So it’s the day after a random hook-up with a new someone, and you want to make contact. Your goal: express interest while keeping your self-esteem protected from the sting of rebuff. Your hope: a date maybe, a repeat hook-up or the establishment of tap-able back-burner ass.

There are many different technological possibilities, from texting to Gchat, and each of these has a different potential for flirtation, emotional disclosure or creepiness. So I have compiled my own personal guide for the appropriate selection and use of these different media forms.

These are your communication options, in order of intensity:

Phone call: If you exchanged numbers (in person, not via Facebook) and you’re looking for a date, a phone call is a bold and charmingly old-school gesture. But if you’re just after another casual encounter, voice-on-voice coordination is inappropriately intense. Unless it’s a drunk dial, which is just embarrassing.

Text: There are four options with the post hook-up text:

1. You can mention some cool thing you’re doing (a movie, a concert, an exhibition, etc.) and ask if he or she is interested, which will bring your relationship into the ambiguously dating stage.

2. You can refer to something funny that happened the night before, like “your temp tattoo wiped off on my pillow,” which will bring your relationship into the banter stage.

3. You can wait until 10 p.m. and text “plans for the evening?” which will bring your relationship into the “let’s try to get ourselves into drunk proximity again” stage.

4. Or you can wait until after midnight and text “what’s up?” which will stabilize your relationship at the emotionless physical stage.

E-mail: Inserting yourself into someone’s world is very dangerous and must be done with care. You definitely need to explain somewhere in the e-mail why you’re sending an e-mail, like “I’m in Bass (so no cell) writing a crappy paper and desperately in need of something to look forward to. Hang out tomorrow?” If you manage to justify the e-mail medium effectively, then the message can seem both original and endearingly earnest.
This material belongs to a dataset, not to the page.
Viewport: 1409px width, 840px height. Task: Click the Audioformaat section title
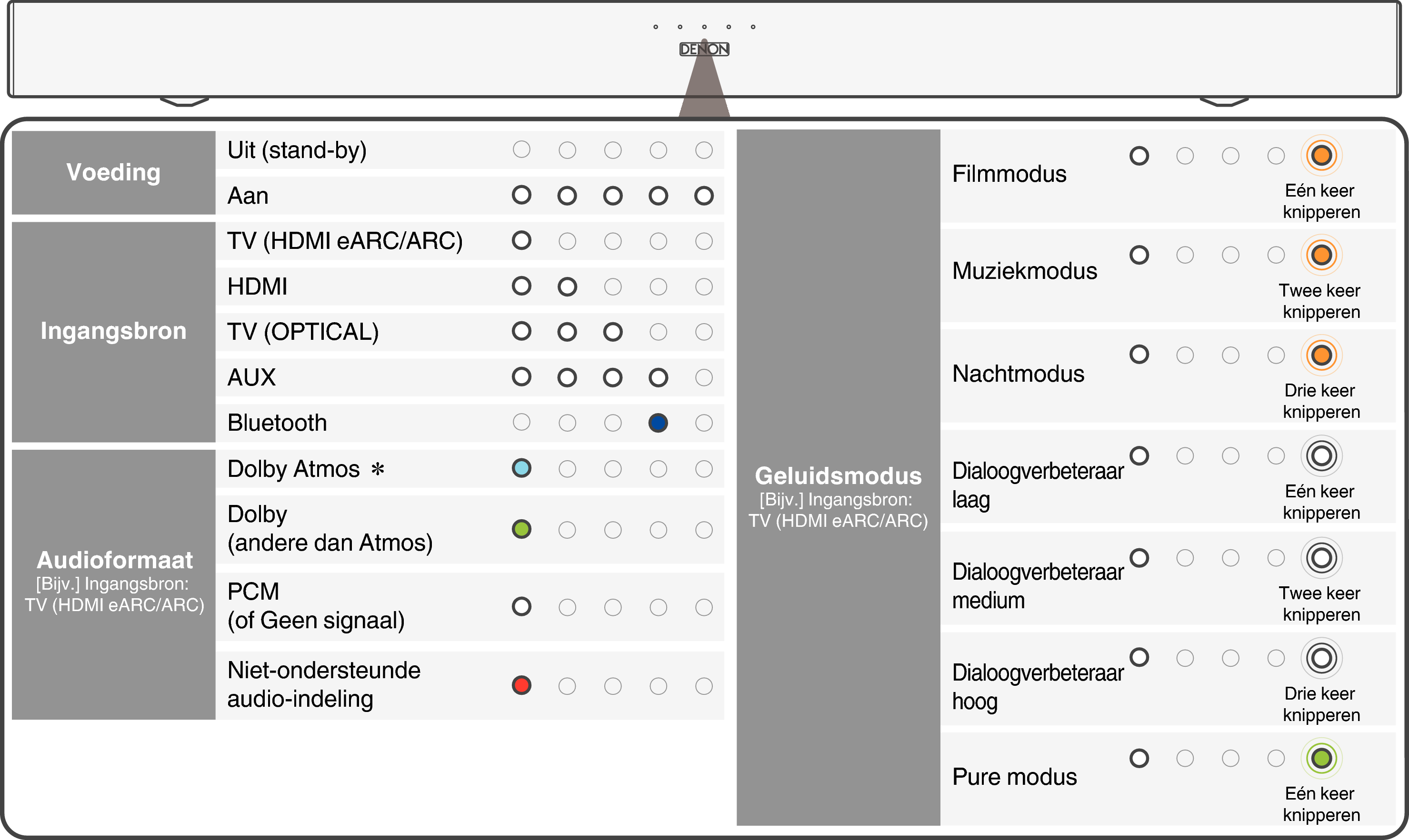pyautogui.click(x=114, y=560)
Facebook message: Facebook messages always have a vibe of intensity. You’re using a Web site whose main function is to advertise your popularity, but are choosing instead to make private one-to-one contact. It feels secret.
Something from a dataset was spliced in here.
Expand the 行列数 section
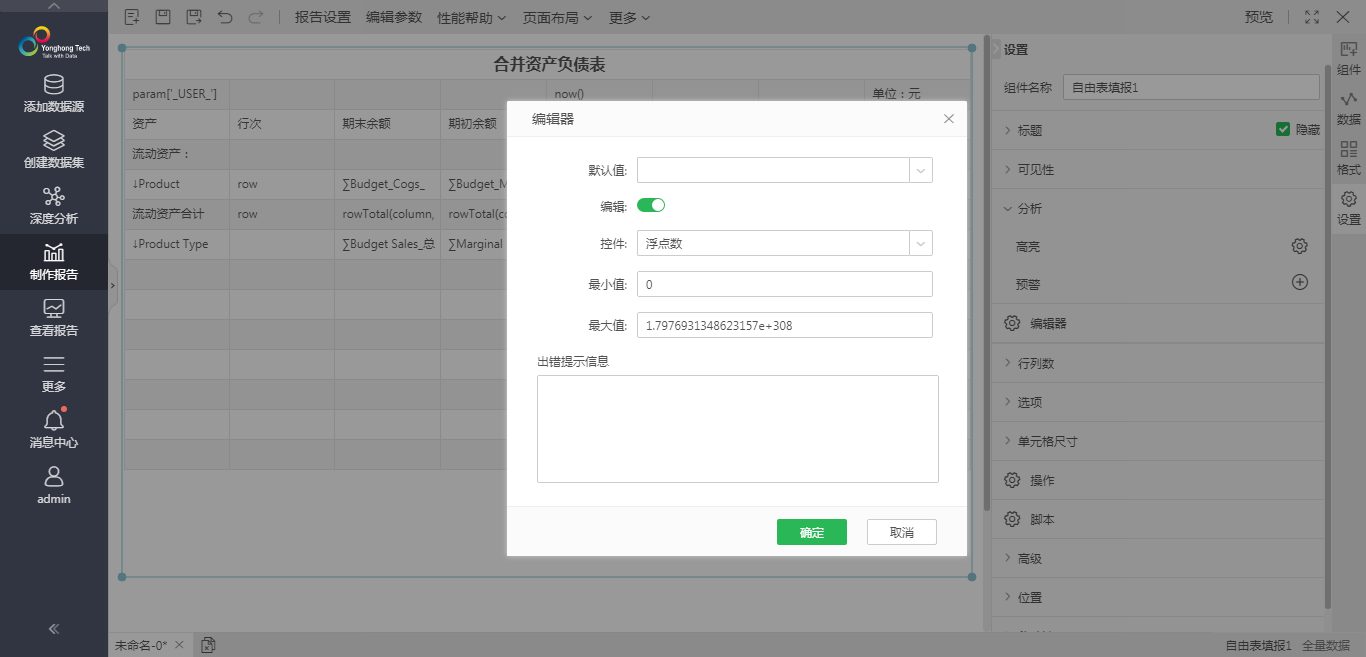Screen dimensions: 1366x657 (x=1035, y=363)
The one exception is the Facebook message that you can choose to send along with a friend request. If you are not Facebook friends with your hook-up, then a request accompanied by a pithy, playful note is an excellent opportunity for both flirtation and aloofness: “I think we probably qualify as friends now,” for example. I would never say that, but you get what I mean: feisty reference to sexual encounter with an air of studied casualness. Fight the temptation to send just a wink face.

Skype: Did you add him/her on Skype? Why did you do that? Skype is for your mom and your boyfriend on a semester abroad in Beijing.

Gchat/AIM: If your hook-up happens already to be one of your contacts, then you have stumbled on a glorious playground of innuendo and inside joke development. A phone call, text or Web message all require deliberate contact-making, but when it comes to online chat you message someone simply because they’re online. It would be rude NOT to say something.

Also, every word doesn’t have the weightiness of a text or e-mail because you’re speedily scripting it in real time, as opposed to obsessively redrafting it in your darkened bedroom. Online chat has zero minimum emotional disclosure, which is why it’s so popular with us coddled, self-involved Generation Yers. But there’s also great potential for a lot of emotional disclosure, as well as sexual disclosure — things you would never ever say aloud to this person’s face ever ever, like: “my prof totally noticed my hickey it’s practically BLEEDING thank you.”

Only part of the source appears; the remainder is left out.